To determine viability of C. burnetii, PMA and EMA dyes were compared on strains cultured from cell-based and cell-free culture system. The protocol is essentially described before [25], where EMA was used to a final concentration of 100 μM to assess the viability of C. burnetii. A similar final concentration of 100 μM of EMA and PMA (Geniul, Spain) was used in this study. Briefly, the dyes were added to the samples in opaque tubes and incubated in dark for 30 min at 4°C and vortexed regularly. The samples were transferred to high transparent tubes and were photo-activated for 30 minutes using PhAST blue system (Genuil, Spain). DNA was isolated from the samples by using NucliSENS easyMag machine (BioMérieux, USA) as per manufacture instructions. One tenth of the DNA was used as a template for detection and quantification of number of C. burnetii by using a TaqMan-based real-time PCR targeting the single copy gene (CBU_0407a, gene bank number AY502846) encoding a C. burnetii specific hypothetical protein as previously published [30]. A standard curve was generated by using ADIAVET COX Positive control (Adiagene, Marcy l’Étoile, France) according to the manufacturer’s instructions.
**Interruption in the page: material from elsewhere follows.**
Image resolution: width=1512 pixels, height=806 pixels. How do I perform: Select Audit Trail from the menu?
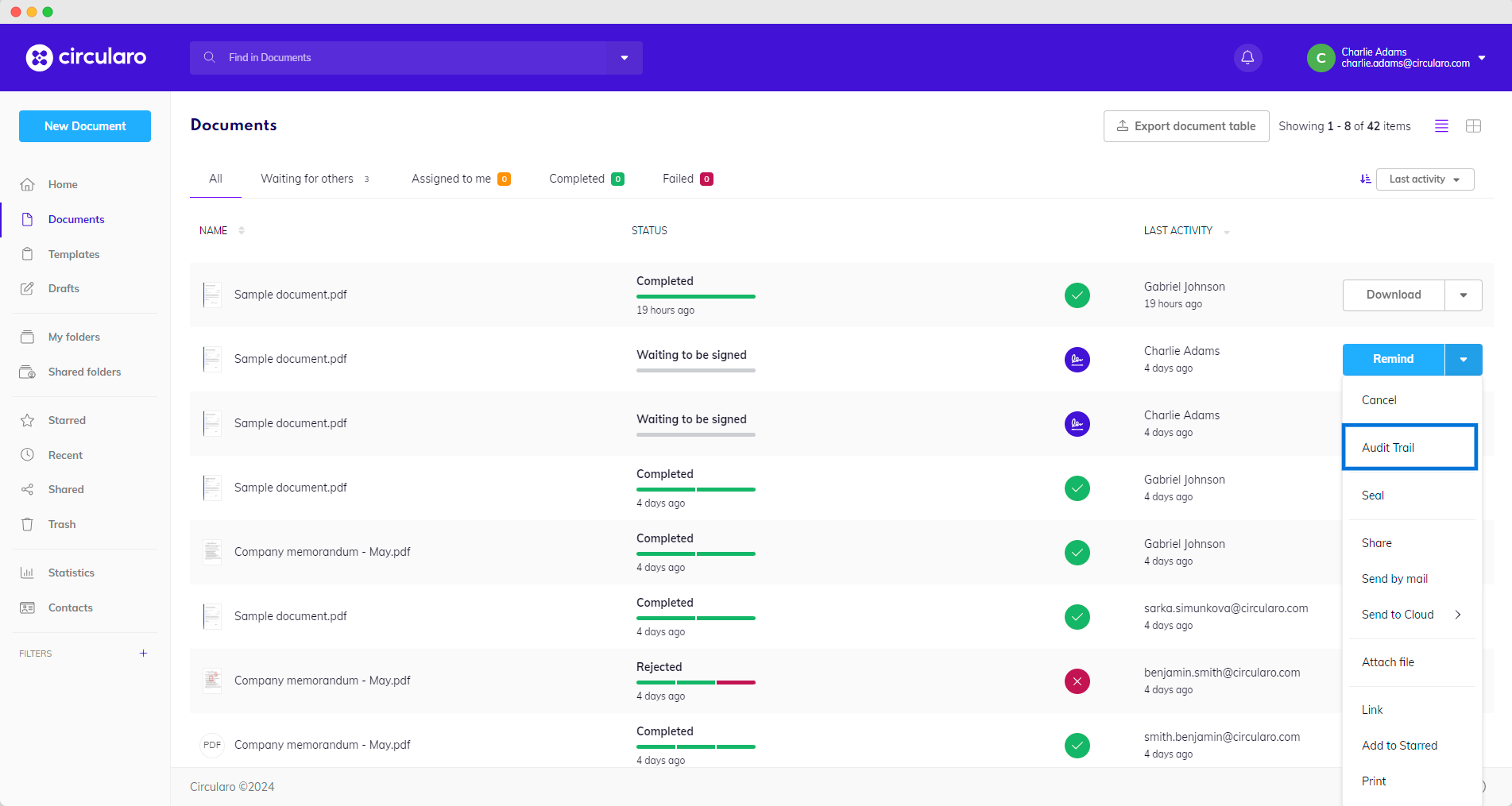pos(1388,448)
Fluorescent infectious focus forming unit’s measurements

Viability PCRs were validated by a direct enumeration method using microscopic counting of fluorescent infectious focus forming units (FFU). The viable number of bacterial cells were established by inoculating serial dilutions of bacterial cells (10^–1 to 10^–9) from both culture systems on confluent monolayers of BGM cells in 24 well tissue culture plates (Costar, Corning, USA) containing 15 mm coverslips (Menzel GmbH, Germany). After 24 hours incubation at 37°C in 5% CO₂, infected cells were washed twice and incubated for 6 days. Infected cells were demonstrated by indirect immunofluorescence assay using C. burnetii specific monoclonal antibody (MAB313-oregon green, Squarix). Number of viable bacteria in the inoculum was determined from the last dilution which resulted in at least one infected cell [12]. To further confirm the FFU counts, CFU counts were also performed with the same bacterial dilutions used for FFU on solid agar plates as mentioned previously [10].

RNA preparation and microarray analysis

Total RNA was isolated from C. burnetii strains by using Direct-zol RNA Miniprep Kit (Zymo Research, Irvine, USA) as per manufacturer’s instructions. Poly-A tails were tagged to bacterial total RNA (500 ng) by using Poly-A Polymerase Tailing kit (Epicenter Illumina company, Madison, USA). This RNA was used as starting material for Agilent’s protocols for amplification, labelling, hybridization, washing and scanning of the C. burnetii microarrays. The C. burnetii custom microarray consisted of user-designed probes (https://earray.chem.agilent.com/earray) covering the complete LPS-gene repertoire of several C. burnetii strains (NCBI, Accession numbers: AE016828.2, CP000733.1, CP001020.1, CP001019.1, CP001021.1) and were synthesized by Agilent Technologies (Santa Clara, CA, USA). Data was obtained through Agilent's feature extraction software (Version 10.7.3.1) and analysed by using GeneSpring software (Agilent Technologies).

Genome coverage analysis

Total DNA from high passage C. burnetii strains (n>30x times) propagated in cell-free culture was isolated by phenol-chloroform method [32] after overnight incubation with ATL lysis buffer and proteinase K (QIAGEN, Hilden, Germany). Whole genome sequencing was performed using 250 bp paired-end sequencing libraries (Nextera TAG-mentation sequencing kits, Epicentre, Madison, USA) on an Illumina MiSeq sequencer. High quality paired end reads were mapped against the reference NM RSA493 genome available from the NCBI database (Accession number: AE016828.2) using Bowtie2 alignment tool [33]. The average coverage and standard deviation (excluding repetitive regions) were obtained for the whole genome using a sliding-window approach and were used to calculate the coverage of genes involved in LPS synthesis (CBU0676 to CBU0706). A coverage below the minus 2 SD interval was considered as a significantly deleted gene. Apart from genome analysis, the protein profiles of low and high passaged 602 strain were also analysed by SDS-PAGE using the whole cell lysates, as described previously [34]. The method was basically the same except for staining of proteins with SYPRO Orange dye (Molecular probes) and visualising the protein profiles with a Typhoon Trio imager and ImageQuant 5.2 software (Molecular Dynamics).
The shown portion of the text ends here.